I think in order to make a good decision in all these possible scenarios (since you don't know which one a specific study might be in) is to make sure you have a good understanding of what the likelihoods are any single study is in one of these scenarios (ex: fraudulent).
Right now it would appear the perception and the reality of the likelihood a study is trustworthy is in disagreement.
Hopefully new incentives coupled with public statistics can help fix this.
I'm not sure you can say if the trust is overestimated or not based on the fact that "yes/no" decision are close to 100% in favor of trusting each study.
Let's imagine you distrust a lot: you believe that a study has 45% chance to be fraudulent.
You have 100 studies S1, S2, S3, ..., each saying that a process is better than another.
You take study S1. It concludes you should do G1 and avoid B1. You have 55% chance doing G1 will save life and doing B1 will kill. Conclusion: let's do G1, doing B1 would be stupid: 55% chance of killing instead of 45%.
You take study S2. It concludes you should do G2 and avoid B2. You have 55% chance doing G2 will save life and doing B2 will kill. Conclusion: let's do G2, doing B2 would be stupid: 55% chance of killing instead of 45%.
...
So, at the end, you will follow the conclusion of 100% of the studies, even if you only trust 55% of them. You end up making 45% of errors, but 55% of good choice.
Now, let's say you want to follow a ratio of conclusions that is similar to your level of trust. You want it to be following 55% of the conclusions. Which one do you follow? If you pick 55% at random, let's say studies 2, 3, 6, 7, 8, ... What is the probability that those are the correct studies? If you do a quick simulation, you will see that you end up making 49% of errors, and 51% of good choice.
So, still accepting that you will follow a bad study is still better than randomly discard a study "just so I remove some studies that may be bad".

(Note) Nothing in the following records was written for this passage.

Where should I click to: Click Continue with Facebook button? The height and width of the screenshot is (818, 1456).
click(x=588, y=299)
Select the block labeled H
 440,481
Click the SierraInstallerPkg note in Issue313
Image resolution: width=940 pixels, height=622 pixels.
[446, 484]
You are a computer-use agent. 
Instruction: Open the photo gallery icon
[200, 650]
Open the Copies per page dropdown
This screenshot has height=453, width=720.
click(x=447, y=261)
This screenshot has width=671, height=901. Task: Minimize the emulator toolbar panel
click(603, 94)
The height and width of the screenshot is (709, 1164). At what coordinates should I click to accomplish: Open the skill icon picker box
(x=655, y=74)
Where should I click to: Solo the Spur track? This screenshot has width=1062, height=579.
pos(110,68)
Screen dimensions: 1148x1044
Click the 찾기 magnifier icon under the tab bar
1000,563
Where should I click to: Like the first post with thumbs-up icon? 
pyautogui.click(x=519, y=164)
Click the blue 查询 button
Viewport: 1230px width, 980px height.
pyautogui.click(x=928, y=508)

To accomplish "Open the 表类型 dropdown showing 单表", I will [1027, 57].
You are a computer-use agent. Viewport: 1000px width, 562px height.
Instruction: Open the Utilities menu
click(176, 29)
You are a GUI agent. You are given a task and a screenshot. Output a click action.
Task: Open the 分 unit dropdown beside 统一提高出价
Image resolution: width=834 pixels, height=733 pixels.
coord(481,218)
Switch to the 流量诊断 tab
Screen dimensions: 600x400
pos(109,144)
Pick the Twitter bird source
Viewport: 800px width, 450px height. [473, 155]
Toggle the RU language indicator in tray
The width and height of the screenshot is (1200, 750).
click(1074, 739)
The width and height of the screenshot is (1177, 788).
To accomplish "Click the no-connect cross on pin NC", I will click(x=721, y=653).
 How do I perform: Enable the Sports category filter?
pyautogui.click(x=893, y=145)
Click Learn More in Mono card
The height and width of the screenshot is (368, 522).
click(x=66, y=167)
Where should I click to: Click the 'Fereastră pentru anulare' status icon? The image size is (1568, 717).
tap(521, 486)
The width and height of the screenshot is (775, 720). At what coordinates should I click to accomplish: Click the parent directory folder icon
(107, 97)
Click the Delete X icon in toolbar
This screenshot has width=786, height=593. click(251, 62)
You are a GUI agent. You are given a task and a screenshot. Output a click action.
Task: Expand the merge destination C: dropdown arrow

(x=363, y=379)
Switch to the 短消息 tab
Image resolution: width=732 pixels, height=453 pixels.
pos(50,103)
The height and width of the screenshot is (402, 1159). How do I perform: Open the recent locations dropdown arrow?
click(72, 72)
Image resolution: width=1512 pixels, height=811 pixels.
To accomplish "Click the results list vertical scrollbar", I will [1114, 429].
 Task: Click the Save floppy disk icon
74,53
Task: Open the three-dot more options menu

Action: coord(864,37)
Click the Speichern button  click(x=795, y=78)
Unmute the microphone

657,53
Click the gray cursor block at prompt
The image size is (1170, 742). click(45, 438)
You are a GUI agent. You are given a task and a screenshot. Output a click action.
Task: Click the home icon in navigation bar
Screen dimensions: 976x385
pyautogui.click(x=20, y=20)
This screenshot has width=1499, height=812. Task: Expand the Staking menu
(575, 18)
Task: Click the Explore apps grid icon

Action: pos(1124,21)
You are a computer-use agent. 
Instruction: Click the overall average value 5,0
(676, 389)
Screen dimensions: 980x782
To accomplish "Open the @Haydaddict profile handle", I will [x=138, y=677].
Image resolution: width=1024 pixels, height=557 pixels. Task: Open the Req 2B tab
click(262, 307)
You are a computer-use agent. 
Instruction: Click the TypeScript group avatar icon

You may say that you will discard the studies that look bad, not take them randomly, but the trick is that you cannot tell which study look bad. Poldermans study looked convincing at first, and it's few years later that problems were found, and they were found by people having the means to properly investigate (they had access to insider info that you will not have access to). Possibly there were more good studies that looked worst than Poldermans'.
edit: also, a large fraction of fraudulent studies is done to hide "non conclusive" results, which means that a fraudulent study that concludes that G is better than B does not mean that B is better than G, it just means they have no idea which one is the best. So, you cannot also pretend that a fishy study implies that the opposite conclusion is proven.
I believe you are saying that knowing (or believing) the probability of a group of papers being fraudulent does not help you (ex: in a high fraud belief of say 45%) make a better decision because the group probability does not inform any single paper probability meaningfully since a paper's findings are close to being all or none. Is that correct?
If so, I see your point.
I still think in a more diverse set of scenarios where an intervention has more than a single and binary outcome, knowing the group probability can still be informative. For example if an intervention in a possibly fraudulent study shows a large upside but other known to be unfraudulent studies show a severe but unlikely downside then it may not be a good idea to do the intervention unless there is a good reason to (ex: all known safer interventions have been tried, known risk can be mitigated, end of life and patient agrees, …).
But I am beginning to wonder how useful of a signal a known fraud percent would be given how long it takes for fraud to be discovered and then disclosed.
I still think something can be done here with public statistics and perhaps reputation but I’ll have to think about it some more. Certainly if an author or institution were more at risk for discovered fraud or fraud discovery was more likely they would do a better job of policing or not doing it. Other incentives (as mentioned in the article) are at play as well.
I think in order to make a good decision in all these possible scenarios (since you don't know which one a specific study might be in) is to make sure you have a good understanding of what the likelihoods are any single study is in one of these scenarios (ex: fraudulent). Right now it would appear the perception and the reality of the likelihood a study is trustworthy is in disagreement.
Hopefully new incentives coupled with public statistics can help fix this.